Wednesday, November 26, 2008
This Week in Reading November 23 - 29
It's Thanksgiving week. Many of us are thankful for the end of hot, dry days and the enjoyment of cool evenings where we can sit indoors in a comfortable sweater with a cup of hot chocolate or hot cider next to us while we read.
This week is also a week to catch up on some of the mistakes we've made as we approach the end of the year. While we will edit out all those old Russian calendar mistakes after the year is done, we must correct a glaring one we made two weeks ago. One of the old literary books we relied upon has shown itself wrong on several occasions and we learned that French-Romanian playwright Eugene Ionesco was born this week instead.
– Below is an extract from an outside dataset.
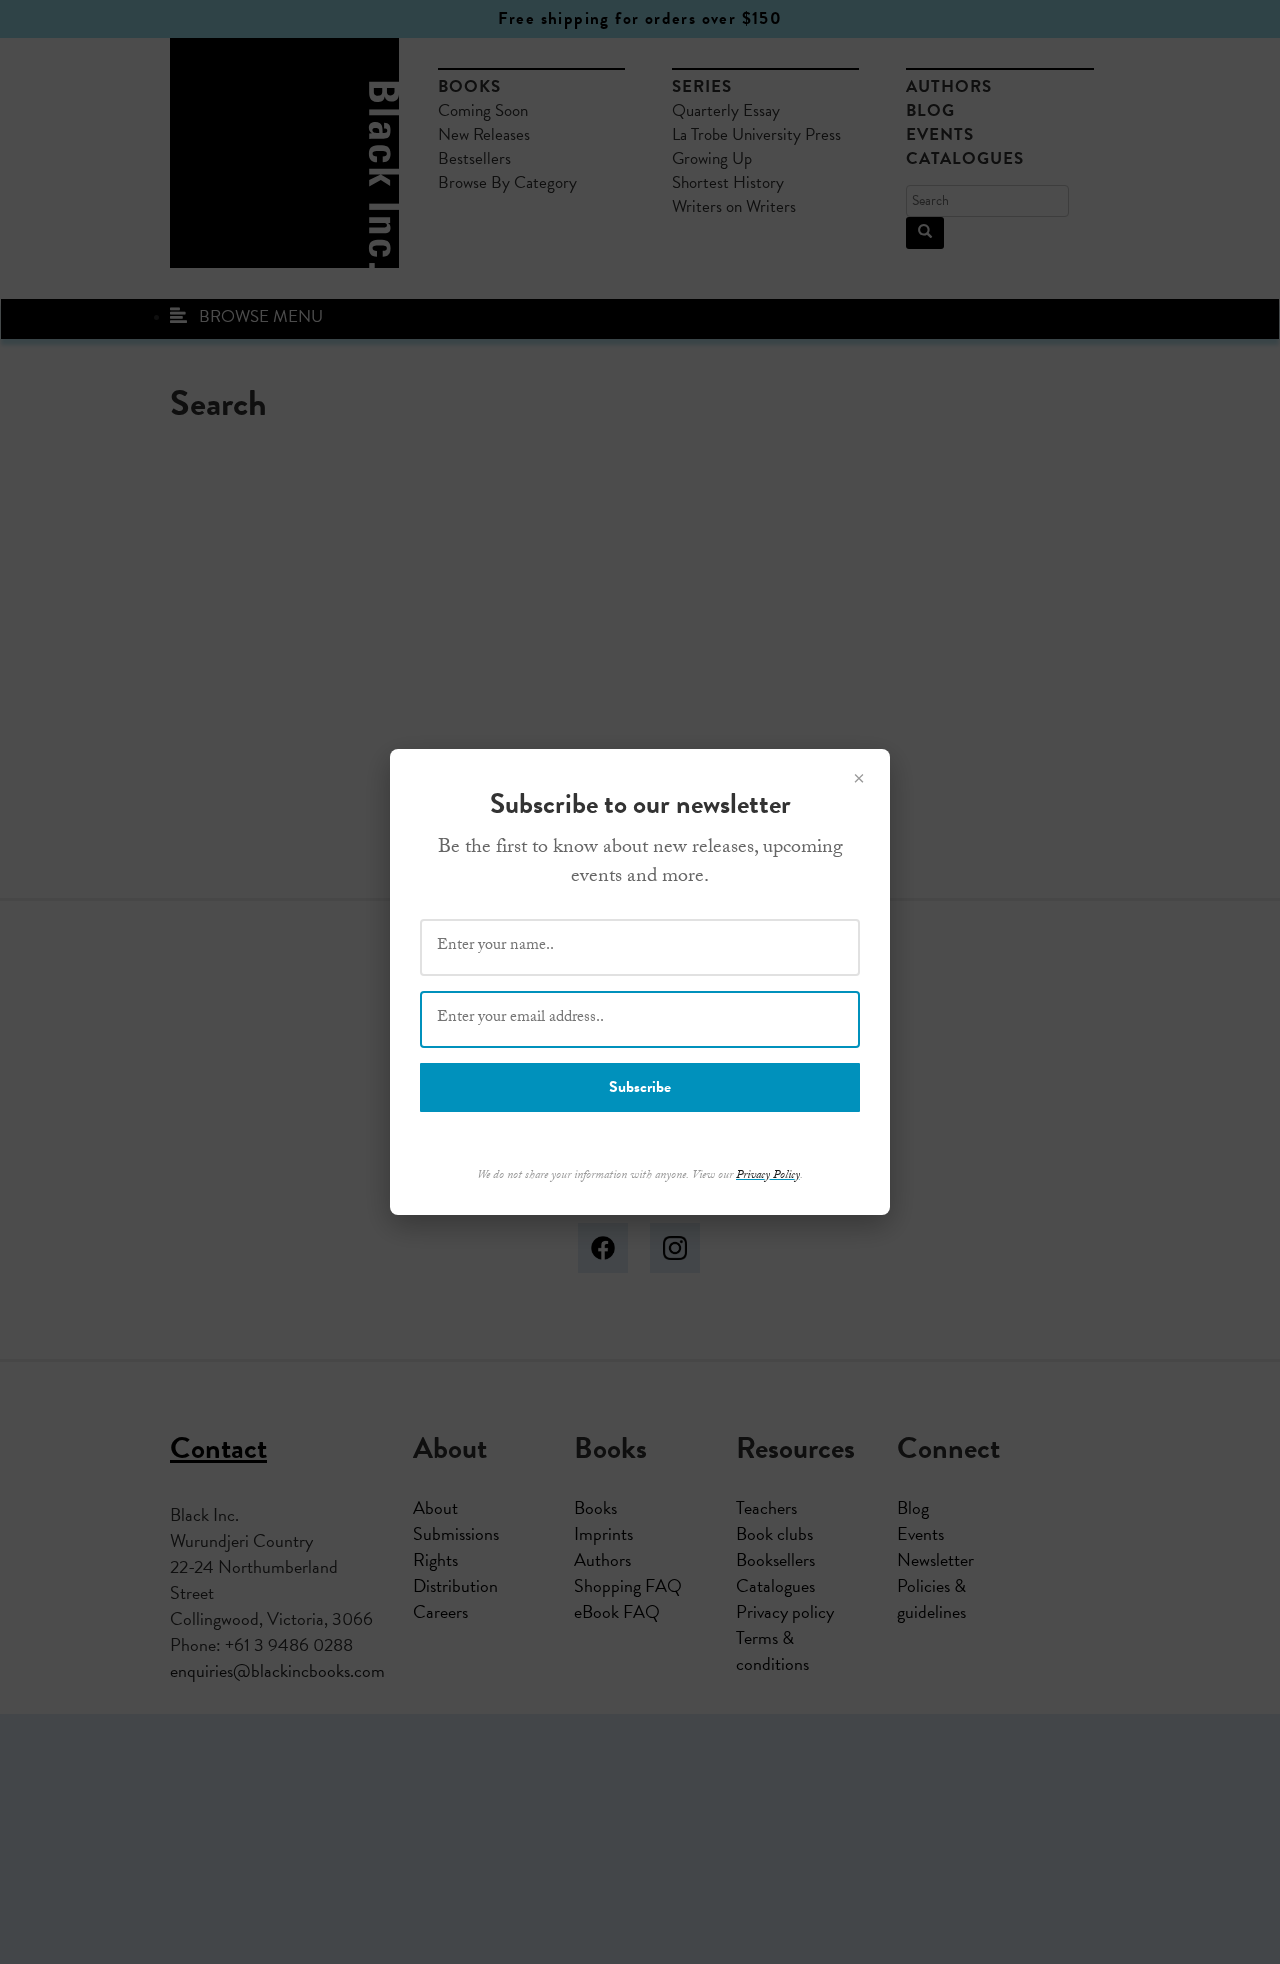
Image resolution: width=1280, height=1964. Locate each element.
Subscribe (640, 1087)
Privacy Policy (768, 1176)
Sorry.
With time off from work, in between family to dos, catch a little bit of classic reading with Louisa May Alcott, Laurence Sterne, C. S. Lewis, or Jin Ba. You can go literary modern with James Agee, Nancy Mitford, Arundhati Roy, or Alberto Moravia. Classic fantasists are on the menu with Madeleine L'Engle, Nelson Slade Bond, L. Sprague de Camp, and science fiction's Frederick Pohl and Poul Anderson. Top it off with the poetry and art of William Blake or the philosophy of Baruch Spinoza.
This Week's Question: One the authors born this week created illuminated books. Who was it? And what are illuminated books?
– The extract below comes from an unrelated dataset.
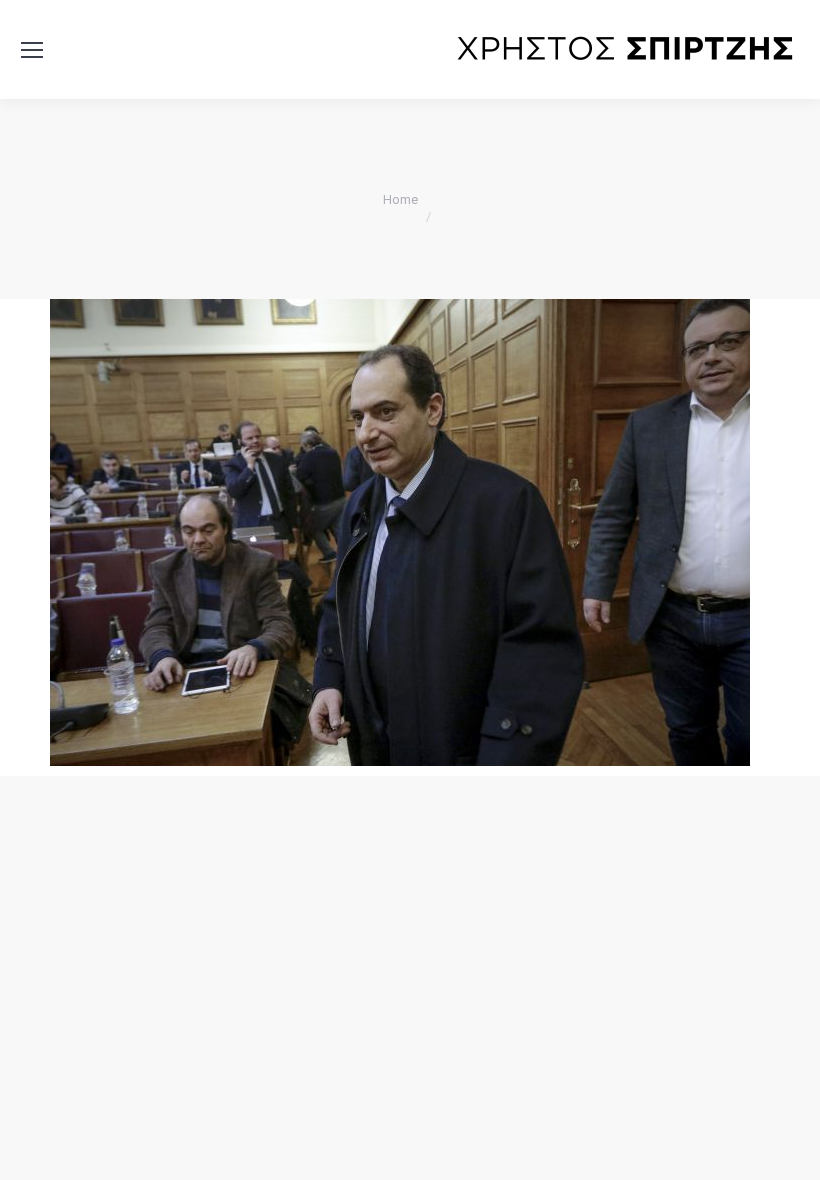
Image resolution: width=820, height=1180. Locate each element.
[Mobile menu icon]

Answer to Last Week's Question: Mary Ann Evans, the woman who wrote as George Eliot, was a woman in Victorian England when women were considered to be "silly" novel writers. She had planned to publish as Marion Evans. Contemporaneous with her, however, was a famous woman who became the wife of the British Prime Minster, himself a novelist, Benjamin Disraeli, and her name was Mary Anne Evans. Somehow the name George Eliot was decided on for the novel Adam Bede which secured its author a reputation as a great writer. Because an imposter, a man, claimed to be the successful novelist, Mary Ann Evans came out as the real George Eliot and Victorian society accepted her as she published several more great novels, albeit under the male name. Besides this, Evans refused Victorian ideas of piety and in fact lived unmarried, though as married, for over twenty years to a man who could not divorce his wife, who had several children by other men in their open marriage. After he died Evans finally did marry, but to an unstable man twenty years her junior. The last years of her life which will make good screen fodder, her changing impact on the literary world for women, are depicted in the recent novel The World Before Her by Deborah Weisgall.